Jane's Walk is a product of Tides Canada, the people behind Occupy Wall Street and the anti-capitalist AdBusters magazine. The federal minister of natural resources has accused Tides of taking, “funding from foreign special interest groups to undermine Canada's national economic interest.” And this appears to be true: George Soros gave Tides Center $3.5 million, who then gave AdBusters $185,000. Not long after AdBusters and Occupy Wall Street started promoting the “robin hood tax,” a tax that benefits position traders like Soros. Conspiracy or not – Tides Center and the affiliated Tides Canada are fascist think-tanks that strive to influence public opinion. They promote the merger of government and corporate power while limiting the spectrum of civil discourse.

Tides Canada is against everything Jane Jacobs stood for. The ideas she brings forth in her writings reveal a society fundamentally at odds with the status quo. This is evident in her 20-year-long battle with NYC central planner, Robert Moses. It's likely that a vast majority of people out on their Jane's Walk have never actually read any of her work. And if they have, they probably didn't understand much of it. Jacobs is incredibly thorough. Her ideas are profoundly simple once realized, but complex en route.

Jane Jacobs is the libertarian outsider. She developed a theory of human action through the eyes of a city as the centre of civilization. Her method was highly inductive and conjectural – but self-evident when one examines city life for oneself. Her method contrasts with the Austrian school but both come to the same conclusion: economic progress rests on individuals cooperating, trading and diversifying goods.
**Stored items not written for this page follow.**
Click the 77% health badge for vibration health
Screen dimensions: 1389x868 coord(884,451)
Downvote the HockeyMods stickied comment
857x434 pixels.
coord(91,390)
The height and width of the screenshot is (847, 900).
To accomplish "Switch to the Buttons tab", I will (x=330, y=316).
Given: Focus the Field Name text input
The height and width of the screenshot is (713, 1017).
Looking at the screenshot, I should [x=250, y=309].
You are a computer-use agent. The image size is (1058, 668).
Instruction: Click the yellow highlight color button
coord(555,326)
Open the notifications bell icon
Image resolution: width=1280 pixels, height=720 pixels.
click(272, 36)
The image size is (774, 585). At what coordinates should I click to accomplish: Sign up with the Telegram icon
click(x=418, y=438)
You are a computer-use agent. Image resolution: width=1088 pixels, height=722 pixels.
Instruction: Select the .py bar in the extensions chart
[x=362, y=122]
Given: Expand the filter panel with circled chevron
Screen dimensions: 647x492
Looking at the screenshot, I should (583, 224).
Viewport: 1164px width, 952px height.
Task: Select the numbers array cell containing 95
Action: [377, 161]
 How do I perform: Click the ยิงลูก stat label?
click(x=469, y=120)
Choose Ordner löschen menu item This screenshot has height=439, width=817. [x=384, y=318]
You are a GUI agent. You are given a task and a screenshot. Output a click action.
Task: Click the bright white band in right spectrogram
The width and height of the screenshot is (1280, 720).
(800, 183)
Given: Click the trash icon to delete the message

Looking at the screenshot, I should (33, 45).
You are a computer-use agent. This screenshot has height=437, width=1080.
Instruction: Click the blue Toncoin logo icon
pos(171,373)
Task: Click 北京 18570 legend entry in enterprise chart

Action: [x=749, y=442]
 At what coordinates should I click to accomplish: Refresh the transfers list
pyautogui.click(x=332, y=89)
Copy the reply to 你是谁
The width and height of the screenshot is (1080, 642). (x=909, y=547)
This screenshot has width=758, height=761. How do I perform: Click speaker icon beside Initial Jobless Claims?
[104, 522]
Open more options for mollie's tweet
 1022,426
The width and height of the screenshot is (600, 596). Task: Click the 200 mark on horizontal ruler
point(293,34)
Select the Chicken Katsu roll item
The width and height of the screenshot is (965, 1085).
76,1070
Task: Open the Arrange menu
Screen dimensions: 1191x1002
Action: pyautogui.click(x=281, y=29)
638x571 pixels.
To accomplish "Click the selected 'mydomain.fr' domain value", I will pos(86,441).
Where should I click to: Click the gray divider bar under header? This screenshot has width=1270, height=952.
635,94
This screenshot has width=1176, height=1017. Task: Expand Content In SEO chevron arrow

One who is well-versed in praxeology will probably understand TheNature of Economies on a deeper level than one who isn't. Jane's Walk participants may advocate the subsidized housing ideas from TheDeath and Life of Great American Cities. But only those fluent in the Austrian school will understand that these ideas can only work if conducted by competitive organizations collecting payment voluntarily (that is, private enterprise). Jane Jacobs may have been ignorant of Austrian economics but in her writings the role of the entrepreneur is incalculable. She may have never subscribed to libertarian ethics, but as Riggenbach has pointed out, her world-view is undeniably libertarian.

Jane Jacobs legacy isn't found in Tides Canada activity propaganda. It is found buried in the pages of her works. Don't go for a Jane's Walk – stay home and read Jane's books.